The effects of this conversation produced powerful, redounding ripples across the field of dentistry. Ultimately, from the seeds of this conversation sprouted a bountiful harvest including the creation of AirwayCentric® (philosophy, appliances and education), the American Academy of Physiological Medicine and Dentistry (AAPMD), the Foundation for Airway Health, and the book, GASP: Airway Health; The Hidden Path to Wellness, along with the terms “Hidden Airway”, “Connecting the Dots”, White Flag Event” and “Airway for All.”
One of the major tenets established by Dr. Gelb and Dr. Hindin was the imminent need for a paradigm shift in the field of dentistry. Their vision is a recalibration of the focus that medical provider direct: rather than treating the side effects of pathology, one should aim for direct remediation on the pathology itself! In other words, instead of simply fixing the visible symptoms (dental malocclusion, allergy problems, mouth breathing, improper chewing / swallowing, mandibular protrusion, etc.) there must be a recognition that those symptoms are an effect, however significant they may be, of a greater cause; usually an insidious underlying problem. One that traditional medicine often overlooks.
Drs. Gelb and Hindin understood the necessity of directing attention to an open airway, or a patient’s ability to breathe effectively, before anything else. It is only through a patent airway that we can access the essential nutrient for life; oxygen.
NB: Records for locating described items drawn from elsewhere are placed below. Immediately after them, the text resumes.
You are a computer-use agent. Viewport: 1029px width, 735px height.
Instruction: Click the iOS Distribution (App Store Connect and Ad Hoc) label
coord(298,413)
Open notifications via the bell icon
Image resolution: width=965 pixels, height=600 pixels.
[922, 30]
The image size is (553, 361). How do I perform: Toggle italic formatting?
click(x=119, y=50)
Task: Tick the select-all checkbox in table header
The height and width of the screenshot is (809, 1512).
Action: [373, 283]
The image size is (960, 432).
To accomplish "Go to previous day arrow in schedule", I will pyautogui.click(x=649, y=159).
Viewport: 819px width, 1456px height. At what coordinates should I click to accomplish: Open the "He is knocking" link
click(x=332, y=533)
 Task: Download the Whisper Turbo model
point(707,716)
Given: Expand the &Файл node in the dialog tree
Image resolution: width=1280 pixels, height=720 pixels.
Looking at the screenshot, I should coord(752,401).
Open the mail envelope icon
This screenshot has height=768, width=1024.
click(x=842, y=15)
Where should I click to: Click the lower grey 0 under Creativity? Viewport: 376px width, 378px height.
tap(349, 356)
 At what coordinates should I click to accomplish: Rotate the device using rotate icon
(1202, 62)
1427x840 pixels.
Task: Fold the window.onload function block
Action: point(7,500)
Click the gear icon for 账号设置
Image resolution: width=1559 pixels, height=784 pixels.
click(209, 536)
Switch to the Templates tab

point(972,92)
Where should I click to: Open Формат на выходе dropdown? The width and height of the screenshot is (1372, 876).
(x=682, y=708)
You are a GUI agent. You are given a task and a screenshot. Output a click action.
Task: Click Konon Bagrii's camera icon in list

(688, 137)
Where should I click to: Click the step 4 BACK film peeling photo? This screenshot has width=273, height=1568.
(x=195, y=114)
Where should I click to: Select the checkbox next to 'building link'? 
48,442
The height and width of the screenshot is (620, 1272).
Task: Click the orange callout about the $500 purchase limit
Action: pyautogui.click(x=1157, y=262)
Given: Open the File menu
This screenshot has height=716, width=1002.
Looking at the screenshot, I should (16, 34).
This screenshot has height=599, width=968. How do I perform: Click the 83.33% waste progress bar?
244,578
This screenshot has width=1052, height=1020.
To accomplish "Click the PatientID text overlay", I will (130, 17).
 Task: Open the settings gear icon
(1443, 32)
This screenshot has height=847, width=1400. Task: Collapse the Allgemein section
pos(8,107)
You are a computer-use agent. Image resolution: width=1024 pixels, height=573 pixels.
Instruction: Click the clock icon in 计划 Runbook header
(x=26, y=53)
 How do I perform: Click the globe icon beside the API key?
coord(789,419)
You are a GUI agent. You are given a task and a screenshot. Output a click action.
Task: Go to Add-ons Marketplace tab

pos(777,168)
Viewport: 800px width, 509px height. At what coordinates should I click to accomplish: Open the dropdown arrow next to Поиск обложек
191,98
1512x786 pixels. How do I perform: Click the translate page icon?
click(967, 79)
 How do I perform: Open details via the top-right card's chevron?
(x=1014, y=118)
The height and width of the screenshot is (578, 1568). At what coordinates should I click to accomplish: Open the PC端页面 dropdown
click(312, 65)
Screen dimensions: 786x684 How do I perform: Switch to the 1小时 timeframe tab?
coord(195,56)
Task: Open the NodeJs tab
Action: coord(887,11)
With myofunctional therapy, much like orthodontics and general dentistry, each provider must realize that, “Without the airway problem ever being discovered by patient or practitioner, interventions produced only symptomatic and temporary relief.”1 When people develop pathology due to a compromised ability to breathe, structural compensation and tissue deformation follow sequentially, as every living organism needs oxygen to live. Breathing is an indispensable function, without equal, as every living creatures need for air supersedes water and food intake; respectively in order of importance. Regardless of the cause of compromised oxygen intake due to: either tongue-tie, habituation of mouth breathing, deformation due to genetic factors, or impaired reflex development, the inability to secure an ample amount of oxygen all the way down to the cellular level destroys, inhibits, and retards our ability to grow and function optimally.